This project focuses on building a sequential recommendation system (RS). The architecture of the model depends heavily on the specific use case of the recommender system. In our case, the system predicts the next item in a sequence of items based on historical data, similar to how Spotify recommends songs for your Discover Weekly playlist based on your recent listening history.
The system takes as input a list of items (e.g., songs), and its goal is to predict the next item in the sequence. At prediction time, the input will consist of a playlist with N
songs. The model is asked to predict the last missing item based on the first N-1
songs.
For example, given the following playlist:
song_525, song_22, song_814, song_4255
The training set will be:
- Query: song_525, song_22, song_814
- Label: song_4255
If the model correctly predicts song_4255
, it counts as a successful prediction.
After loading the data, we use DuckDB, an open-source, high-performance database designed for analytics workloads. DuckDB provides a fast way to process data while maintaining compatibility with Pandas DataFrames. It allows us to perform efficient data manipulation and filtering using SQL commands.
The data is then split into the following sets:
- Training set: Used to train the model.
- Validation set: Used to select the best hyperparameters.
- Test set: Used to evaluate the model's performance on unseen data.
We train an embedding model for the song data using the Word2Vec algorithm. Word2Vec is a neural network-based technique that learns associations between words (or items) by mapping them to vectors in an embedding space.
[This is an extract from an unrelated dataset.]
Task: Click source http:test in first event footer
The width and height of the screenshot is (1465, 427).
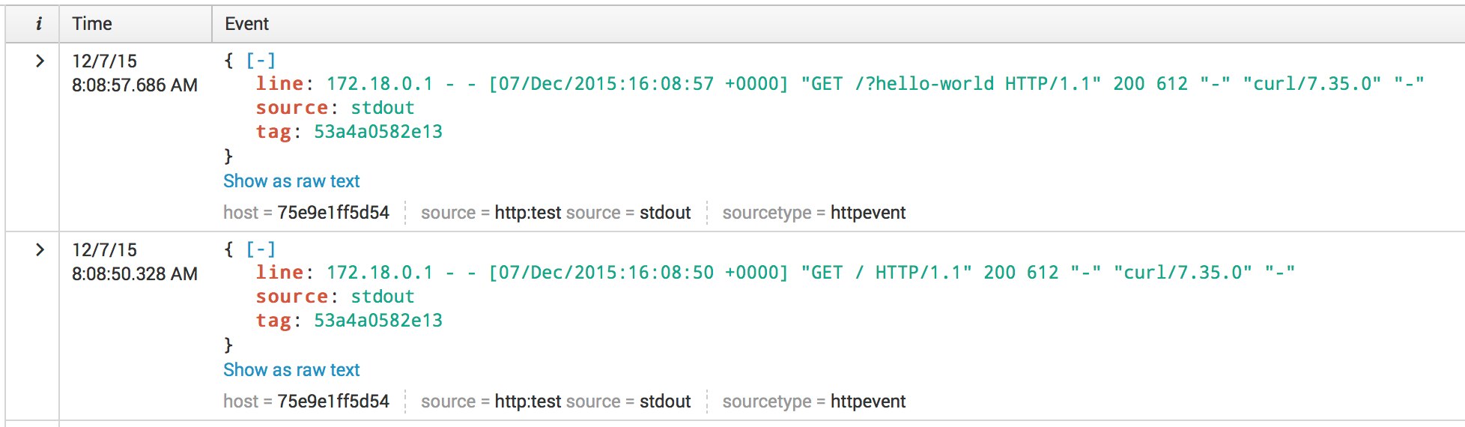Action: pyautogui.click(x=527, y=213)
These vectors capture the semantic relationships between items, making it easier to predict the next item in the sequence.
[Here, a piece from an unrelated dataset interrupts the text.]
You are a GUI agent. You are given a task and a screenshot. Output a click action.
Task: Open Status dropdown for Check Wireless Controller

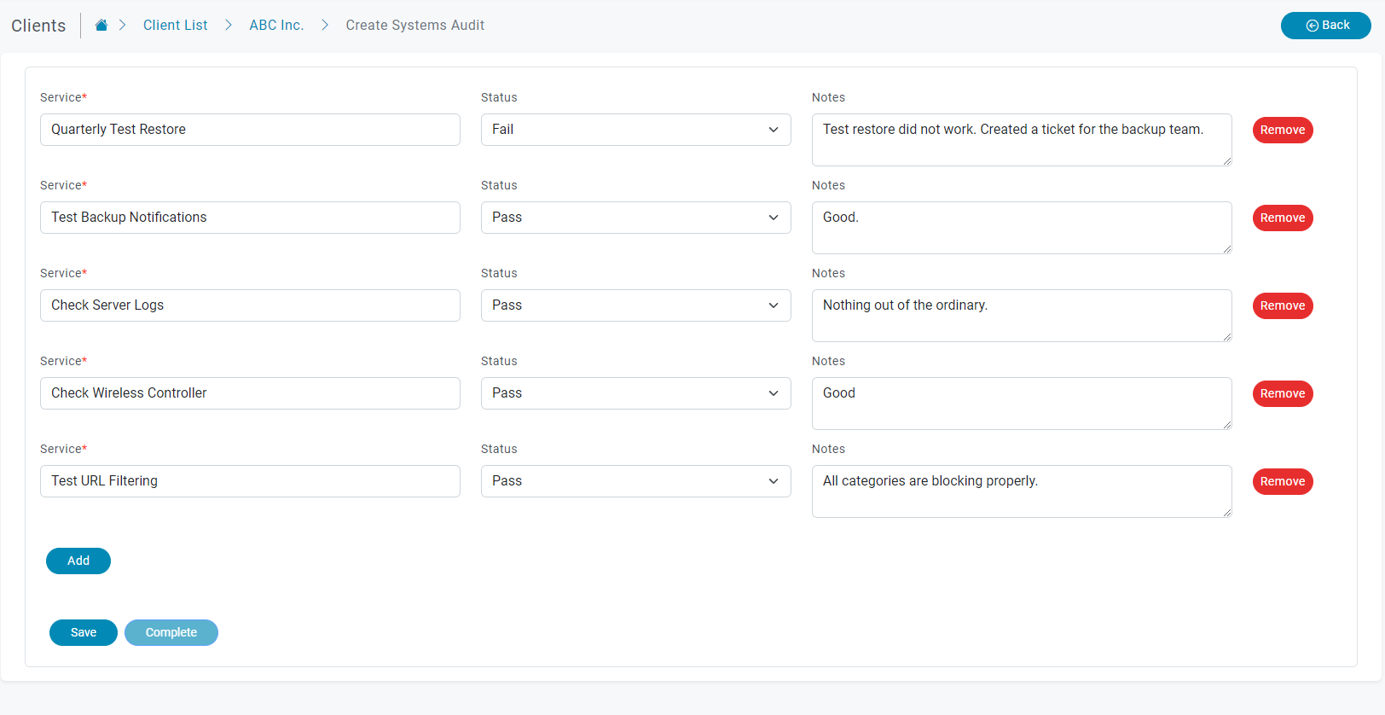(635, 393)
At prediction time, we use this embedding space to encode the input data and apply a K-Nearest Neighbors (KNN) algorithm to predict the next song.
Hit rate is the metric used to evaluate the performance of the model. It measures how often the model correctly predicts the next item in the sequence.
We tune multiple embedding spaces in parallel and select the best-performing one based on the validation set. After selecting the best candidate model, we test it once more on the held-out test set to evaluate its ability to generalize to unseen data.
We use Metaflow in combination with AWS as the data store and SageMaker for model deployment. Metaflow provides an elegant way to manage artifacts and workflows, and SageMaker simplifies the deployment process.
The KNN-based model trained in this project is exported to a TensorFlow model using Keras. The model is then deployed to SageMaker using the TensorFlowModel
abstraction, which allows us to run the model at scale with minimal configuration.
- DuckDB: High-performance SQL database for data processing.
- Word2Vec: Embedding technique for mapping items to vectors.
- KNN: Algorithm used for prediction in the embedding space.
- Metaflow: Workflow management system used for model development and deployment.
- AWS SageMaker: Platform for deploying machine learning models.